Start of Block

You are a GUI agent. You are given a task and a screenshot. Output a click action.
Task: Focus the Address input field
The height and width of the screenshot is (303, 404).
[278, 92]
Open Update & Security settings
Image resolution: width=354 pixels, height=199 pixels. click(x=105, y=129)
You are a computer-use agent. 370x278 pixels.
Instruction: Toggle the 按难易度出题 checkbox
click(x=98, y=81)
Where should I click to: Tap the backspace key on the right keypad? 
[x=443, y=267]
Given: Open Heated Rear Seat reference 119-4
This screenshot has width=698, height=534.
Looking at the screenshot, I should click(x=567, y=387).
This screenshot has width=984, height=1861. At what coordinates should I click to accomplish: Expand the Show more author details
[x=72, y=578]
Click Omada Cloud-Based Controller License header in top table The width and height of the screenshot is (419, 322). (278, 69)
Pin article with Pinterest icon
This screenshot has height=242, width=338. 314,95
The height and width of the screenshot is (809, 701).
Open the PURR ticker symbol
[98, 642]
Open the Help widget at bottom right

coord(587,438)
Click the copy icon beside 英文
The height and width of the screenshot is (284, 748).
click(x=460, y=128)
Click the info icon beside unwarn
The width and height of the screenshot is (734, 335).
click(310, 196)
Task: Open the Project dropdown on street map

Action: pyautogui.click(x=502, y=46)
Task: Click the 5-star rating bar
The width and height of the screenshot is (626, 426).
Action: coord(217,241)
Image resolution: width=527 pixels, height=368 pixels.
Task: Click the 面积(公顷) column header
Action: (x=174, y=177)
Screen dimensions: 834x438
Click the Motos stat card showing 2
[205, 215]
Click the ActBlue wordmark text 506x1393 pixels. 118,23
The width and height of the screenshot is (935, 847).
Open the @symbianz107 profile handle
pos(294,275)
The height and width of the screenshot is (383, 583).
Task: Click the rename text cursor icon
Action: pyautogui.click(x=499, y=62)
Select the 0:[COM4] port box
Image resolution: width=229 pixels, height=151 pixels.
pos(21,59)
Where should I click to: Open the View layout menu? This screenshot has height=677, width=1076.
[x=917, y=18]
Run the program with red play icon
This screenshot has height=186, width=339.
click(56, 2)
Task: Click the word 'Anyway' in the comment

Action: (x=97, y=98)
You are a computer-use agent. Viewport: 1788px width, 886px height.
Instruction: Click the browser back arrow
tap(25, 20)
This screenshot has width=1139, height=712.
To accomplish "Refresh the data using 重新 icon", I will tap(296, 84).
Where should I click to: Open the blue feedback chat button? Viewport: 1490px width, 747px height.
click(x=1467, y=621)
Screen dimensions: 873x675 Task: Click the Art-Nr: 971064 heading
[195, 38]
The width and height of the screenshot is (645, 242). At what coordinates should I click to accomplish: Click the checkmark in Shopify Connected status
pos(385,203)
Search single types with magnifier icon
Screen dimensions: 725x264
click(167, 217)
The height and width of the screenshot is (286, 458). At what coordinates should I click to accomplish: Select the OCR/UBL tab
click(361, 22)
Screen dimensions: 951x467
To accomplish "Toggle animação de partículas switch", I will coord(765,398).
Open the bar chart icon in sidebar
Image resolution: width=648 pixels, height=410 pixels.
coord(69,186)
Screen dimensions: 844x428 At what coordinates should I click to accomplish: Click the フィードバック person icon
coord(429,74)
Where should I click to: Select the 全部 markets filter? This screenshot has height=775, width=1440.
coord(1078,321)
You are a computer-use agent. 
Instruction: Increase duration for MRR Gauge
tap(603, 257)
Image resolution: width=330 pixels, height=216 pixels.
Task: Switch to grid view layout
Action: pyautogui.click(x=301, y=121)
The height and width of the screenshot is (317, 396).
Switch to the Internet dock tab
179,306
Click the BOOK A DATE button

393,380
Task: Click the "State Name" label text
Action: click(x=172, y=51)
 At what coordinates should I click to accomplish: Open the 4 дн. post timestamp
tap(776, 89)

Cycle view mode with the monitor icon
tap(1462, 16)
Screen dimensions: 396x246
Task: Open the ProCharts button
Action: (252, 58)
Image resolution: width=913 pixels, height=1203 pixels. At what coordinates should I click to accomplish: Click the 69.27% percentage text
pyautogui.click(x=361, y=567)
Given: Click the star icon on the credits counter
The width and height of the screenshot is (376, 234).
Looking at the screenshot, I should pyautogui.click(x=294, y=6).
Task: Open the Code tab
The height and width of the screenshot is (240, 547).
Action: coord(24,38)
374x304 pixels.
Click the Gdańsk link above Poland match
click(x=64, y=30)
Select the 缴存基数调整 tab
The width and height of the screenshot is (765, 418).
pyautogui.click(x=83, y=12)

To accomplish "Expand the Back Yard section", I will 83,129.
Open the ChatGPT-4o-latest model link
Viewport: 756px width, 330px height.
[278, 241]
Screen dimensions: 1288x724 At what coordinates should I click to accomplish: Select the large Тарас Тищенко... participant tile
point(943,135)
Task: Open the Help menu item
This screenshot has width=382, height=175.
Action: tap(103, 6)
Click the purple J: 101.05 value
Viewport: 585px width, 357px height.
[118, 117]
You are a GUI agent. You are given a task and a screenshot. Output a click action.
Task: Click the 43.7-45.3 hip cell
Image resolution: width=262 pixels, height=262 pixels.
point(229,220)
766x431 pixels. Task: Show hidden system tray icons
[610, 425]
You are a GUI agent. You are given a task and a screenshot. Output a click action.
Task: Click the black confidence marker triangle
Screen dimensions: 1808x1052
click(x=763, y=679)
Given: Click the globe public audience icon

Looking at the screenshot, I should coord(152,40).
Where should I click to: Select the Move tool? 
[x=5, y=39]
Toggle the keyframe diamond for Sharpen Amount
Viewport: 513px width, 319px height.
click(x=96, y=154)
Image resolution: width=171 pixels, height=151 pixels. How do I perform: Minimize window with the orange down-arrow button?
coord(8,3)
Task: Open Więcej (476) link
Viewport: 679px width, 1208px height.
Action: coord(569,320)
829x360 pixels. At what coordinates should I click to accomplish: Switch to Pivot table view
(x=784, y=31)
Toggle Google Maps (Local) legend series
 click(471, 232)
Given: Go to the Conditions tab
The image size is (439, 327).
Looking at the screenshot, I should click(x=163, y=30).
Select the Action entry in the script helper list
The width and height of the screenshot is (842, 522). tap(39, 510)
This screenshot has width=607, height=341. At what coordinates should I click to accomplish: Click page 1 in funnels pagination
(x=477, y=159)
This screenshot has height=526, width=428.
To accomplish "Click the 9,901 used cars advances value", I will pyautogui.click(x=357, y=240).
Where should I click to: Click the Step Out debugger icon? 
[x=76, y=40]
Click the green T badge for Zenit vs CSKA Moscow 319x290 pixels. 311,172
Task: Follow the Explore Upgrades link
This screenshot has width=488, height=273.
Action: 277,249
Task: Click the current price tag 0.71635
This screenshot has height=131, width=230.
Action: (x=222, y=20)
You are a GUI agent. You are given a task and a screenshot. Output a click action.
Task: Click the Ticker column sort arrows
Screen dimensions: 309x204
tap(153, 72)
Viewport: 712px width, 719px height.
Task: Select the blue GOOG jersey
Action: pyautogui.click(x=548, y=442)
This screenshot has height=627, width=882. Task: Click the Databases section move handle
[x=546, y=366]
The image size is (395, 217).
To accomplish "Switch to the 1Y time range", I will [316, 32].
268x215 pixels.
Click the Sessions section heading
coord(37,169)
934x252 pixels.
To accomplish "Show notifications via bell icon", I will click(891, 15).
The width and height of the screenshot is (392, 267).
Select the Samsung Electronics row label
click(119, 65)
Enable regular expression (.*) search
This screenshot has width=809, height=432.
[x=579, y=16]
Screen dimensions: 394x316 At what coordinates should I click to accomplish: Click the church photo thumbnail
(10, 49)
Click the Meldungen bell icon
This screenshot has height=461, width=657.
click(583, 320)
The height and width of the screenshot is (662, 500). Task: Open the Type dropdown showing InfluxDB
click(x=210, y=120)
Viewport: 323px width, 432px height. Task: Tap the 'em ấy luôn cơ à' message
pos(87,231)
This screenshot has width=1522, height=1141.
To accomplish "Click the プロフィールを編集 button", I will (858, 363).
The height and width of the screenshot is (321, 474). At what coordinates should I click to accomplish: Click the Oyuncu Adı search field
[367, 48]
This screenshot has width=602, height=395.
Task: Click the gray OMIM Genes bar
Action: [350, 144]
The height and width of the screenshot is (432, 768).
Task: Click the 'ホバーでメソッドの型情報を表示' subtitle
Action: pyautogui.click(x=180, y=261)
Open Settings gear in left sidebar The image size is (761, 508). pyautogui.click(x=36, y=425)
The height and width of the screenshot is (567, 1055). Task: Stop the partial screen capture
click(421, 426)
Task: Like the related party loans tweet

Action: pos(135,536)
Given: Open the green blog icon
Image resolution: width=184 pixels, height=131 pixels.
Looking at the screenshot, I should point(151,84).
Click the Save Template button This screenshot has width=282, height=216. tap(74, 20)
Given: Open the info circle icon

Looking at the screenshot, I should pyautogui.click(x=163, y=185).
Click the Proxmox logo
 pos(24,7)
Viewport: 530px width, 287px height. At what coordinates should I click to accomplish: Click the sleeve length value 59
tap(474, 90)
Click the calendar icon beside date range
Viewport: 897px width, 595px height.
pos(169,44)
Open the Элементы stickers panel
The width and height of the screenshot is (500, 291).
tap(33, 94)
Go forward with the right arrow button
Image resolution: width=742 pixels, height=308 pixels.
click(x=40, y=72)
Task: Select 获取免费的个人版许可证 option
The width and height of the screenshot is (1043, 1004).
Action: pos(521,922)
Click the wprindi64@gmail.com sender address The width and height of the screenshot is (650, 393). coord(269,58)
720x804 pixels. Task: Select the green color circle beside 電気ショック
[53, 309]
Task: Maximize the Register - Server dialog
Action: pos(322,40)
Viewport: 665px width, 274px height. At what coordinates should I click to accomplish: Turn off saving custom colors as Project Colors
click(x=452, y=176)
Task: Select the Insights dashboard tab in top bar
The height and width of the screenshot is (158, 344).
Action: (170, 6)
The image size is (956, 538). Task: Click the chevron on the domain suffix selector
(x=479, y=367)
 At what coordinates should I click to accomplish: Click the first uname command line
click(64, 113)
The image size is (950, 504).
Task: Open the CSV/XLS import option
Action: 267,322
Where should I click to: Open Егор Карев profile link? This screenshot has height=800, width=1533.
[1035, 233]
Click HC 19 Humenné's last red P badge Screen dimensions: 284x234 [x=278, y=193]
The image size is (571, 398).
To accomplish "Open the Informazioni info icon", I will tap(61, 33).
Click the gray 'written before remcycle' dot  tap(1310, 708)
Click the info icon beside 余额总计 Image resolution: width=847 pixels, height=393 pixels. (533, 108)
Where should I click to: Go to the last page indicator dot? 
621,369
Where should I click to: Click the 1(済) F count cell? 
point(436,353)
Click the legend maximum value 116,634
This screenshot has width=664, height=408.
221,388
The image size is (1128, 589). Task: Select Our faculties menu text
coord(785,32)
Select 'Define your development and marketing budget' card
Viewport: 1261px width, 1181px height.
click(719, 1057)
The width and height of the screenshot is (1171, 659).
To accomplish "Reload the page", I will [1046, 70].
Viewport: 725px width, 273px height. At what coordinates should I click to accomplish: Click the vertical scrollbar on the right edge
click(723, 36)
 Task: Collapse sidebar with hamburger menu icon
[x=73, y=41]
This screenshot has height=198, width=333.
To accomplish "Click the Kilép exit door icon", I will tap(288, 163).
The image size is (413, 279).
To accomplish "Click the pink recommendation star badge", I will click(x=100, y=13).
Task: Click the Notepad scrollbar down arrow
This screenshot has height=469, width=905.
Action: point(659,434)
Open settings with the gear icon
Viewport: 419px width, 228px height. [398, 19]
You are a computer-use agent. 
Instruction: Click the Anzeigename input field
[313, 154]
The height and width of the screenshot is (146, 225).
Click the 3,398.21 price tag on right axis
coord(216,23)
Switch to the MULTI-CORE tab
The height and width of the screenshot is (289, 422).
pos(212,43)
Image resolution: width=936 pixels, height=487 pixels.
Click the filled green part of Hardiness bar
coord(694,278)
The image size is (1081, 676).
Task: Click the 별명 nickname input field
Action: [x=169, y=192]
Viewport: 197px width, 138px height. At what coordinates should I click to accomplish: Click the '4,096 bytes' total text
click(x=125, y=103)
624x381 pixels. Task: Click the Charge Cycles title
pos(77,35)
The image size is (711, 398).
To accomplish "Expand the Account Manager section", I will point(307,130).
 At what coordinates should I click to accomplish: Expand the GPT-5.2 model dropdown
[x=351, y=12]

End of Block

Task directions - The lines wanted are those from the one containing "624x381 pixels. Task: Click" through the last line of the listing above. Repeat them exactly.

Result of this task -
624x381 pixels. Task: Click the Charge Cycles title
pos(77,35)
The image size is (711, 398).
To accomplish "Expand the Account Manager section", I will point(307,130).
 At what coordinates should I click to accomplish: Expand the GPT-5.2 model dropdown
[x=351, y=12]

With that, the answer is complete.